The AHP Pacific COVID-19 response supports and aligns with the government-led responses in each country. The response has also shifted over the course of the pandemic: while initial work focused on sharing health and hygiene messages and addressing the economic impact of closed borders, in many countries the response has shifted to support national vaccine rollouts, especially focused on remote communities and vulnerable groups.
In Vanuatu, Fiji and Tonga, AHP partners are delivering integrated assistance in response to both COVID-19 and Tropical Cyclone Harold, which tore through the Pacific in early April 2020. In Timor-Leste, AHP partners have integrated COVID-19 response efforts into humanitarian support provided to affected households in Dili following floods in both March 2020 and March 2021. In Papua New Guinea, the newest phase of the response has a special focus on combatting vaccine hesitancy and mis-information and supporting the vaccine rollout.
Integrated COVID-19 Responses
COVID-19 assistance has been incorporated into active AHP multi-year humanitarian responses in Iraq (Building Peaceful Futures program), Lebanon and Jordan (Syrian Refugee Response), and Bangladesh and Myanmar (Rohingya Response). This has been achieved through a combination of re-programming activities and accessing existing funding sources to target specific COVID-19 response efforts.
In Vanuatu, the Women I Tok Tok Tugeta network mobilised within 24 hours of receiving training from the World Health Organisation to begin outreach sessions in their communities. Seasonal workers who had their travel plans disrupted by the pandemic have participated in a Cash for Work program led by World Vision Vanuatu, while Oxfam has rolled out ‘Unblocked Cash’, a novel cash transfer program to support affected communities.
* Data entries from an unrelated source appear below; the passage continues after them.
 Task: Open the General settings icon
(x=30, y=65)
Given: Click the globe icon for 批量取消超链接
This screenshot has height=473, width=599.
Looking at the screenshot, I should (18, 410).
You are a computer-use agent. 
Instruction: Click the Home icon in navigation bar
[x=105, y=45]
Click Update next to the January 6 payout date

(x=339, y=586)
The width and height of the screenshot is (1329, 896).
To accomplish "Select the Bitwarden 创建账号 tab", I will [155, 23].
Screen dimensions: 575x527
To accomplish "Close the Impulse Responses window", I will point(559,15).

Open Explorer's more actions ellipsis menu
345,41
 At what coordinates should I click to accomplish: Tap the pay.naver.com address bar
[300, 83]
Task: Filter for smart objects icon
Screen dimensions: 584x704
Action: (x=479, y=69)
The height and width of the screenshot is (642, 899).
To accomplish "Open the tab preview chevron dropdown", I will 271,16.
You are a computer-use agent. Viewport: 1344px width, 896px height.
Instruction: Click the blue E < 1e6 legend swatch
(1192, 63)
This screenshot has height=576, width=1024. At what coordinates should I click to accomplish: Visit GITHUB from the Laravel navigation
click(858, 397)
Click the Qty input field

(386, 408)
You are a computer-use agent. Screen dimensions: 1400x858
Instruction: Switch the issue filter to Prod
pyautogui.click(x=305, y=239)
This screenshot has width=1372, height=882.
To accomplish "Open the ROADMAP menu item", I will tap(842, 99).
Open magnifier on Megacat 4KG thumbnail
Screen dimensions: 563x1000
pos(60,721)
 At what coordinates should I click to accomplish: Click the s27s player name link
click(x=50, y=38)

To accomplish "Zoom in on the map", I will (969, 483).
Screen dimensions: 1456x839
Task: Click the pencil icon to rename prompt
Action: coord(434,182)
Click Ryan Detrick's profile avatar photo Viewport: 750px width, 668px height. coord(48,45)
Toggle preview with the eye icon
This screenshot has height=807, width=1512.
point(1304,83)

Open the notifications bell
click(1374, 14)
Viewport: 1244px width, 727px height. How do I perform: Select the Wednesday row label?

In Kiribati, the construction of handwashing stations has been rolled out to community meeting places and the national disabled people’s organisation, Te Toa Matoa.
In Tuvalu, psychosocial support through local churches has helped people deal with the stress and uncertainty of the pandemic.
In PNG, partners have shared radio messages and other education materials on COVID-19. Faith-based partners have begun campaigns and community information sessions to build support for vaccination, while other partners have targeted online mis-information.
In Solomon Islands, urban farming programs and other food security initiatives supported communities that had faced economic challenges due to the pandemic.